**EXERCISE DIRECTIONS**
Going down the data below, set down exactly the line with "Leggi le FAQ (47, 1984)" and each line after it through the line with "Tributi, finanze e"; no other lines.

**DATASET RECORDS**

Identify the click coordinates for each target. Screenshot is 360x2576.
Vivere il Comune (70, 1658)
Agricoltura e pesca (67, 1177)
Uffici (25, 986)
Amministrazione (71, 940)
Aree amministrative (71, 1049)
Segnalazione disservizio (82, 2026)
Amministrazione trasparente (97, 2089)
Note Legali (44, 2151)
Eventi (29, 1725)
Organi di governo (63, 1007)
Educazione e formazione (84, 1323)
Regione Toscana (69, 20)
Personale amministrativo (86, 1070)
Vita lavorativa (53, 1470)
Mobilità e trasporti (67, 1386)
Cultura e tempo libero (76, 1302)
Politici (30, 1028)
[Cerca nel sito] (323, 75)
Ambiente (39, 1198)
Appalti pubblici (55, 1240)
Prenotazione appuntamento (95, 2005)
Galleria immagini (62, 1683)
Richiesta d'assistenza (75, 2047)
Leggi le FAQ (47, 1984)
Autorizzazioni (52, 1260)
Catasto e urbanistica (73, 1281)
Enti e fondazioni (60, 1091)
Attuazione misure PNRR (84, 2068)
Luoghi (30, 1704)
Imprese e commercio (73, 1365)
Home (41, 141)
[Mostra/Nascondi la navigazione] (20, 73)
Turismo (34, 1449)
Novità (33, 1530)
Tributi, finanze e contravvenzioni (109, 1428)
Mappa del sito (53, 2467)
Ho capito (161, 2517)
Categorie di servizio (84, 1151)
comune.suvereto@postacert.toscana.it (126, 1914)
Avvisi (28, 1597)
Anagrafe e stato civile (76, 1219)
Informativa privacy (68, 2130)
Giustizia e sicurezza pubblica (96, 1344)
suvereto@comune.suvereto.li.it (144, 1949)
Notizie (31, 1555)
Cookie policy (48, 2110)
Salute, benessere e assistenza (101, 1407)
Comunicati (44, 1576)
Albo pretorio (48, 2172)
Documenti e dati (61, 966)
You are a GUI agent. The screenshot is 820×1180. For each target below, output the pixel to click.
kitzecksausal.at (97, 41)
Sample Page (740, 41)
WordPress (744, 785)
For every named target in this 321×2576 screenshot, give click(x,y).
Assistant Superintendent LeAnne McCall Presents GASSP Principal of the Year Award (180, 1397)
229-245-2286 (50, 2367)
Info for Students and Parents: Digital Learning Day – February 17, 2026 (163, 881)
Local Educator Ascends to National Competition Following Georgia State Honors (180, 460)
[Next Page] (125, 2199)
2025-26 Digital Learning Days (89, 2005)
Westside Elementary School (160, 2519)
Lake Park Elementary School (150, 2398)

**TASK ANSWER**
Leggi le FAQ (47, 1984)
Autorizzazioni (52, 1260)
Catasto e urbanistica (73, 1281)
Enti e fondazioni (60, 1091)
Attuazione misure PNRR (84, 2068)
Luoghi (30, 1704)
Imprese e commercio (73, 1365)
Home (41, 141)
[Mostra/Nascondi la navigazione] (20, 73)
Turismo (34, 1449)
Novità (33, 1530)
Tributi, finanze e contravvenzioni (109, 1428)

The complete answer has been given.